1. Transfer of radar identification only:

Controller A initiates a transfer of radar identification to controller B before the aircraft enters controller B's airspace. Controller B accepts the transfer of radar identification before the aircraft enters his/her airspace. Controller B, traffic permitting, then initiates a transfer of radar identification to controller C before the aircraft enters controller C's airspace. Controller A transfers aircraft communications to controller C before the aircraft enters controller C's airspace and after observing that controller C has accepted the transfer of radar identification.

2. Transfer of radar identification and altitude control:

1. Controller A initiates a transfer of radar identification to controller B; controller B accepts the transfer. Controller B amends either the interim or assigned altitude in the data block to an altitude within his/her altitude stratum as prescribed in a facility directive.

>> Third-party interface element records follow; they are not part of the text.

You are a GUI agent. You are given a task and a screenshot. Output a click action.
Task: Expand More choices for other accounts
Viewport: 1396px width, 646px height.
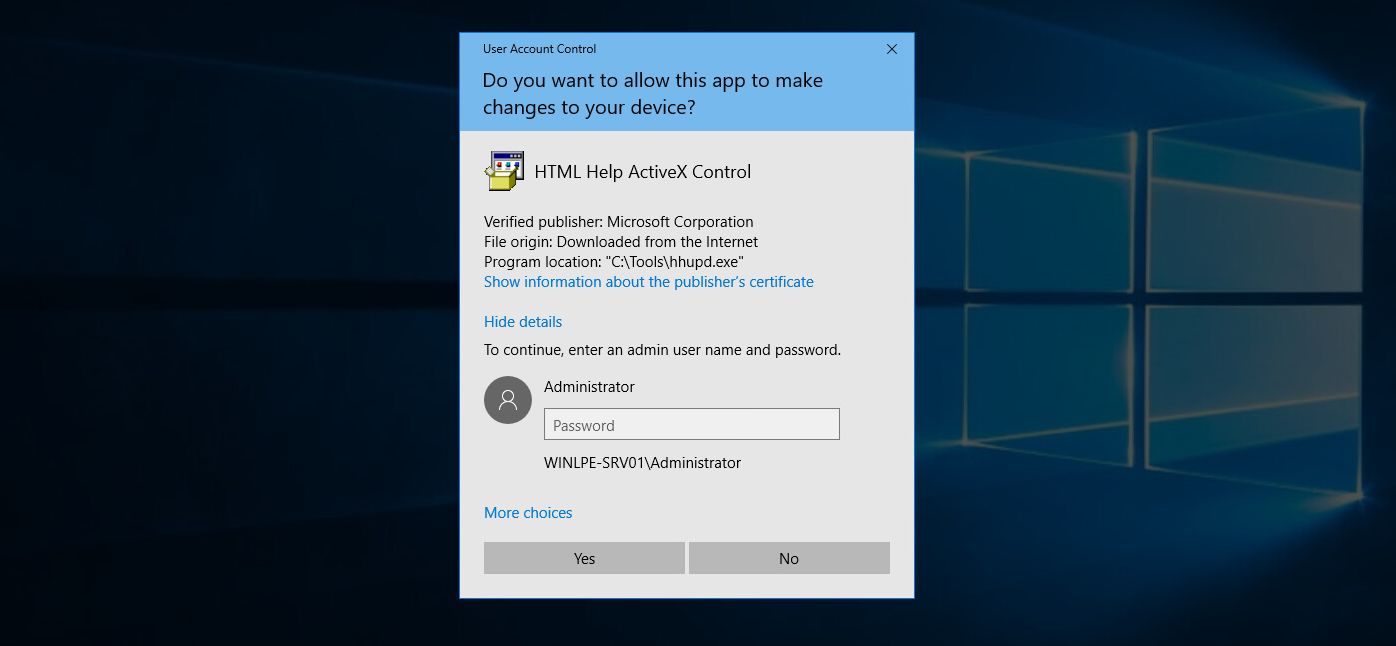click(x=528, y=513)
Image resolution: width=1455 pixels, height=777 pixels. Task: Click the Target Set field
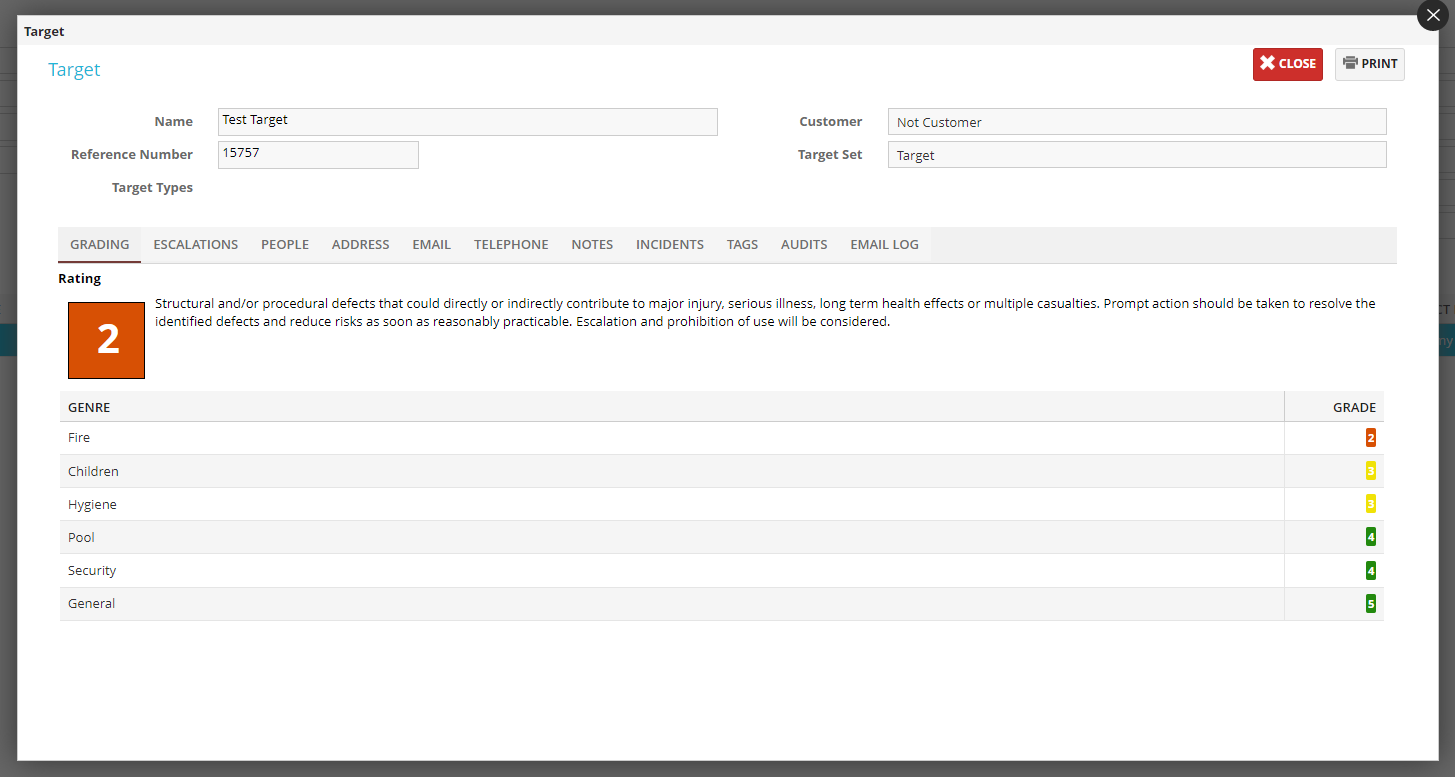pos(1136,155)
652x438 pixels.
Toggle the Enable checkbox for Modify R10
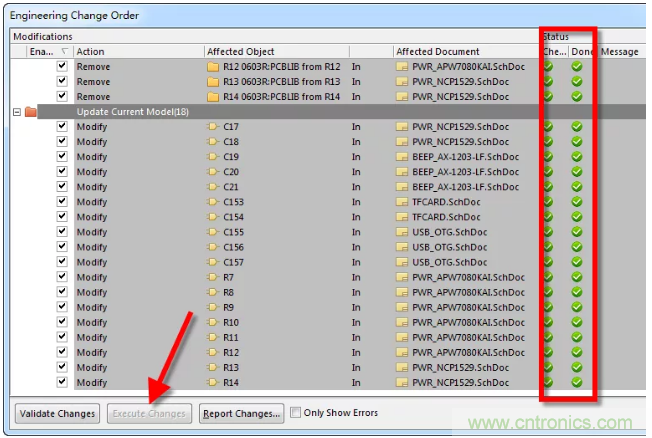62,322
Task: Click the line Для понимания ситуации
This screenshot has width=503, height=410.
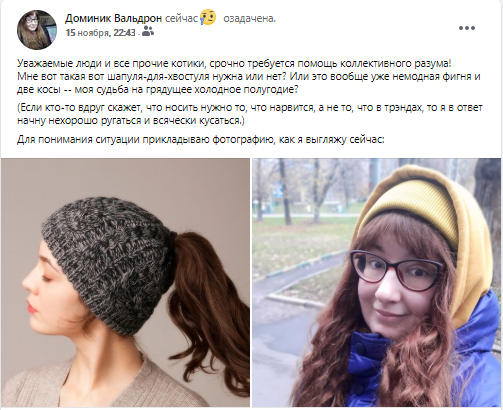Action: [x=201, y=139]
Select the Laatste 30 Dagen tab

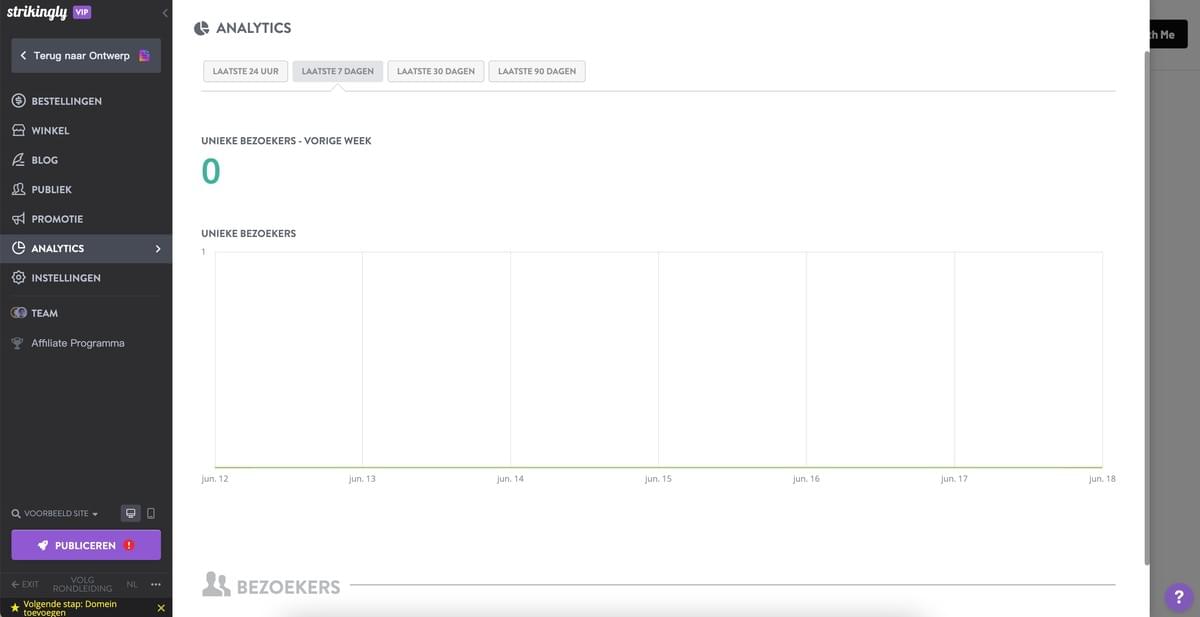coord(436,72)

Controller B initiates a transfer of radar identification to controller C before the aircraft enters controller C's airspace. Controller A, after observing controller B initiate a transfer of radar identification to controller C, clears the aircraft to the altitude displayed in the data block by controller B. Controller A, after observing that controller C has accepted the transfer of radar identification, transfers aircraft communication to controller C before the aircraft enters controller C's airspace.

2. Controller C may clear the aircraft to the altitude displayed by controller B if so established in a facility AIT directive.

3. The following is an example of a precoordinated AIT procedure which might be written in a facility directive:

The following procedure is established for implementation under the (AIT) process and is agreed to by the South and East areas. Aircraft departing ELP via J26 to ROW requesting FL 280 or above must be handled as follows:

 (a) Sector 20 must clear the aircraft to FL 270 within its airspace and then initiate a transfer of radar identification to sector 63.

 (b) Sector 63 must accept the transfer of radar identification then display either an assigned or interim altitude in the data block.

 (c) Sector 63 must then initiate a transfer of radar identification to sector 23 before the aircraft enters sector 23's airspace.

 (d) Sector 20, after observing the assigned/interim altitude displayed in the data block and that a transfer of radar identification has been initiated to sector 23, must then clear the aircraft to the appropriate altitude.

 (e) Sector 20 must transfer communications of the aircraft to sector 23 before the aircraft enters sector 23's airspace and after observing sector 23's acceptance of the transfer or radar identification.

c. Due to system design, the transfer of data stored in the fourth line of the DSR FDB will not be displayed to the controller when operating on the backup system in either DARC/Host or DARC only modes.

1. When switching from the primary system to either mode of the backup system, ensure that the interfacility DSR fourth line data transfer is disabled.

2. When notified that an adjacent facility has transitioned from their primary system to either mode of the backup system, ensure that the interfacility DSR fourth line data transfer to that facility is disabled.

3. After successfully completing the transition back to the primary system, coordinate a time to enable interfacility DSR fourth line data transfer.

4. The air traffic manager must ensure that these procedures are incorporated into a Standard Operating Procedure.